--- The data Enclosed Below ---

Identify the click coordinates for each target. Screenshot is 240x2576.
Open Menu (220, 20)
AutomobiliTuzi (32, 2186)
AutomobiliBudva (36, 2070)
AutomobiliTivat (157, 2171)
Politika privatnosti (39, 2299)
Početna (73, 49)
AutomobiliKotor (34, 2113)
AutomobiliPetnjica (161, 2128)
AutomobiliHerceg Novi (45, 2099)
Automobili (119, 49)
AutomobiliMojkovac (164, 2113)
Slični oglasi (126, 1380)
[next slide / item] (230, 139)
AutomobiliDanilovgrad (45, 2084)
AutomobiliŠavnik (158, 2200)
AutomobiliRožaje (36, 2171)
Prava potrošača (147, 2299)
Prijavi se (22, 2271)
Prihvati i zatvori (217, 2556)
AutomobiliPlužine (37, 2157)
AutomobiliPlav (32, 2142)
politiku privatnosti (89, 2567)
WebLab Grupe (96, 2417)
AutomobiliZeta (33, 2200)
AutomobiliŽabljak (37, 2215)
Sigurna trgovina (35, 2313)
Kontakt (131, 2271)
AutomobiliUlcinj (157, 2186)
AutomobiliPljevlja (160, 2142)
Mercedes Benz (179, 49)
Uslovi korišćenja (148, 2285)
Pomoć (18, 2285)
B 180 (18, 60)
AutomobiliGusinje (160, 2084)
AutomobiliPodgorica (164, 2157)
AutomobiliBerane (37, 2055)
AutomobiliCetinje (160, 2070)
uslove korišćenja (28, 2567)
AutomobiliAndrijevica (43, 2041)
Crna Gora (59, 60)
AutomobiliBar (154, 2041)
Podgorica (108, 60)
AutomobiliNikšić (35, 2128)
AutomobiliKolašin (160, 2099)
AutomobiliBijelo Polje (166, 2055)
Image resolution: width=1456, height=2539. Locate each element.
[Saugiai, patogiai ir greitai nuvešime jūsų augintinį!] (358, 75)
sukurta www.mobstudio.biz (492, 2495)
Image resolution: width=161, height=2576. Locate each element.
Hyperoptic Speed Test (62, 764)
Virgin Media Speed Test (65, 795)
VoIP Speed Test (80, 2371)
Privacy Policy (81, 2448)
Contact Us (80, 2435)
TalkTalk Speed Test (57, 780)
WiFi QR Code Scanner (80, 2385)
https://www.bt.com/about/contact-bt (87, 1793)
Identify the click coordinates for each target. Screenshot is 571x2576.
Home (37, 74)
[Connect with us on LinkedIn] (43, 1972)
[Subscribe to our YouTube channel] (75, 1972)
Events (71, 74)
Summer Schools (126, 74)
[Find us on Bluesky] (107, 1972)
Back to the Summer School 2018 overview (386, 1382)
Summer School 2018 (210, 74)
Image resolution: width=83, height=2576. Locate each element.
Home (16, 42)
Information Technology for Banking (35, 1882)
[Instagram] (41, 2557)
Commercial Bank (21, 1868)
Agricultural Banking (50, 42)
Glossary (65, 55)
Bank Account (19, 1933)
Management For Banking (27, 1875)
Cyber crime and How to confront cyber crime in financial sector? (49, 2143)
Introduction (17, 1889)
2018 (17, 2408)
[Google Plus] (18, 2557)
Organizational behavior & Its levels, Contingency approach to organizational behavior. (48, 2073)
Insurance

--- End of Enclosed The data ---

#### [Work item]
Write out the whole listing again, keeping every character as it is.

#### [Answer for this exercise]
Identify the click coordinates for each target. Screenshot is 240x2576.
Open Menu (220, 20)
AutomobiliTuzi (32, 2186)
AutomobiliBudva (36, 2070)
AutomobiliTivat (157, 2171)
Politika privatnosti (39, 2299)
Početna (73, 49)
AutomobiliKotor (34, 2113)
AutomobiliPetnjica (161, 2128)
AutomobiliHerceg Novi (45, 2099)
Automobili (119, 49)
AutomobiliMojkovac (164, 2113)
Slični oglasi (126, 1380)
[next slide / item] (230, 139)
AutomobiliDanilovgrad (45, 2084)
AutomobiliŠavnik (158, 2200)
AutomobiliRožaje (36, 2171)
Prava potrošača (147, 2299)
Prijavi se (22, 2271)
Prihvati i zatvori (217, 2556)
AutomobiliPlužine (37, 2157)
AutomobiliPlav (32, 2142)
politiku privatnosti (89, 2567)
WebLab Grupe (96, 2417)
AutomobiliZeta (33, 2200)
AutomobiliŽabljak (37, 2215)
Sigurna trgovina (35, 2313)
Kontakt (131, 2271)
AutomobiliUlcinj (157, 2186)
AutomobiliPljevlja (160, 2142)
Mercedes Benz (179, 49)
Uslovi korišćenja (148, 2285)
Pomoć (18, 2285)
B 180 (18, 60)
AutomobiliGusinje (160, 2084)
AutomobiliPodgorica (164, 2157)
AutomobiliBerane (37, 2055)
AutomobiliCetinje (160, 2070)
uslove korišćenja (28, 2567)
AutomobiliAndrijevica (43, 2041)
Crna Gora (59, 60)
AutomobiliBar (154, 2041)
Podgorica (108, 60)
AutomobiliNikšić (35, 2128)
AutomobiliKolašin (160, 2099)
AutomobiliBijelo Polje (166, 2055)
Image resolution: width=1456, height=2539. Locate each element.
[Saugiai, patogiai ir greitai nuvešime jūsų augintinį!] (358, 75)
sukurta www.mobstudio.biz (492, 2495)
Image resolution: width=161, height=2576. Locate each element.
Hyperoptic Speed Test (62, 764)
Virgin Media Speed Test (65, 795)
VoIP Speed Test (80, 2371)
Privacy Policy (81, 2448)
Contact Us (80, 2435)
TalkTalk Speed Test (57, 780)
WiFi QR Code Scanner (80, 2385)
https://www.bt.com/about/contact-bt (87, 1793)
Identify the click coordinates for each target. Screenshot is 571x2576.
Home (37, 74)
[Connect with us on LinkedIn] (43, 1972)
[Subscribe to our YouTube channel] (75, 1972)
Events (71, 74)
Summer Schools (126, 74)
[Find us on Bluesky] (107, 1972)
Back to the Summer School 2018 overview (386, 1382)
Summer School 2018 (210, 74)
Image resolution: width=83, height=2576. Locate each element.
Home (16, 42)
Information Technology for Banking (35, 1882)
[Instagram] (41, 2557)
Commercial Bank (21, 1868)
Agricultural Banking (50, 42)
Glossary (65, 55)
Bank Account (19, 1933)
Management For Banking (27, 1875)
Cyber crime and How to confront cyber crime in financial sector? (49, 2143)
Introduction (17, 1889)
2018 (17, 2408)
[Google Plus] (18, 2557)
Organizational behavior & Its levels, Contingency approach to organizational behavior. (48, 2073)
Insurance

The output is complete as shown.